He ran on past the benches and past the litter bins and the low shrubs. He didn’t run past the exit gate, he didn’t run past the fish and chip shop and he didn’t run down his own drive clattering the yellow wooden gate. He never ran through the front door and into the fear driven anger of his overwrought mother.
What to do with this? Another dark story about the park. Delete it, scrub it away. No don’t be silly. If I am to be hidebound in that way and only write safe pretty stories then why write? If it can only be sunshine and butterflies then somebody else might as well do it. No, leave it and work on it, take it to an end. Maybe it will have a glad ending, a happy reunion with bright smiles and sighs of happy relief.
The Newspaper flopped onto the mat, the alarm turned on the light and so the ordinariness of morning started another early summer day. While the kettle boiled I collected the paper and flung it onto the table where it unfolded of its own volition. The headline screamed at me fracturing the early peace and shattering my recovering nerves.
HAVE YOU SEEN THIS BOY?
The picture was a tousled haired boy with freckles, a school photograph with his tie askew and his bright eyes full of promise and mischief. His desperate mother pleaded for his return and the police asked for any and all help to find this child. He was picked up on the CCTV cameras around the park entrance but not on the ones near the gate he should have used as his exit.

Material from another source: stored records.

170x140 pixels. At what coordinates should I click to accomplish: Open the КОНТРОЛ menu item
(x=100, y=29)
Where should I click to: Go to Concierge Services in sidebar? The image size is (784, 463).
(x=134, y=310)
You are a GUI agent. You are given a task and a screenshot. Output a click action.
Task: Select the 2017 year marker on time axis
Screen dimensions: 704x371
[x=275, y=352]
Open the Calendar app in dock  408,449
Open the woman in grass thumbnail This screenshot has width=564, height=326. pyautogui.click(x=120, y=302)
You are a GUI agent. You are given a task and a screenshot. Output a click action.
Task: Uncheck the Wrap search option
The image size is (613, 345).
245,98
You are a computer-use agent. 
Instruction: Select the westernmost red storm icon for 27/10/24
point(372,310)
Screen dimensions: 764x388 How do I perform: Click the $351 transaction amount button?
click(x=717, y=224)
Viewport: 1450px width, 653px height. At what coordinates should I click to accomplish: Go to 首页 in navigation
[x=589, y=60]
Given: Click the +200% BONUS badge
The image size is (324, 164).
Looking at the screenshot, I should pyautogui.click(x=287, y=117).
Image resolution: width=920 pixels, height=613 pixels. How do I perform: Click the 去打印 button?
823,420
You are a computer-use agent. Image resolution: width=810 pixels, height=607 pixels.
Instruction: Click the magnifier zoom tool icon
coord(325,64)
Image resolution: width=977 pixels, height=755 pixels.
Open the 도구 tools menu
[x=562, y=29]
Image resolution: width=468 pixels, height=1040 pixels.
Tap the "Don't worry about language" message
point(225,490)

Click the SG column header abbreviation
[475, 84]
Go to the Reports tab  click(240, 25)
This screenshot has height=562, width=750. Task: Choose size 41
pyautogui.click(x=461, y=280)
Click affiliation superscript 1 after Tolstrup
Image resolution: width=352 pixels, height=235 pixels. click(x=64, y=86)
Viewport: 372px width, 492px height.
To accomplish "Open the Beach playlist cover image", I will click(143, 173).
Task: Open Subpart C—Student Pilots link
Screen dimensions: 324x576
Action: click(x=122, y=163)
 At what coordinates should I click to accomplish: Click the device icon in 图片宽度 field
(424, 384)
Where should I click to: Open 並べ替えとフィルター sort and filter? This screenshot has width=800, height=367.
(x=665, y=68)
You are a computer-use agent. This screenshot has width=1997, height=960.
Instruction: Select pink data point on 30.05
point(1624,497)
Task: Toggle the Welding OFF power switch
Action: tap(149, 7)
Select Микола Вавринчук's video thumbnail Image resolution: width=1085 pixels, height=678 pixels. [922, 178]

I waited in vain for news of the boy but he was lost and like all the other lost boys he faded into grey. Now I wouldn’t write, never again. Unplugging the computer and stowing it in the back of the cupboard was a termination. I pretended quirkiness to explain the hand written notes and snail mail letters. I took myself back to the dark ages. Access to the bank is possible by mobile phone, and Facebook and Twitter could carry on without me. It surprised me how quickly I adjusted and how easily I fielded the questions.
“I just want to see how it was before. I want to remind myself what it’s like to live without it. I don’t need it. You should try it, you really should – go on try it.”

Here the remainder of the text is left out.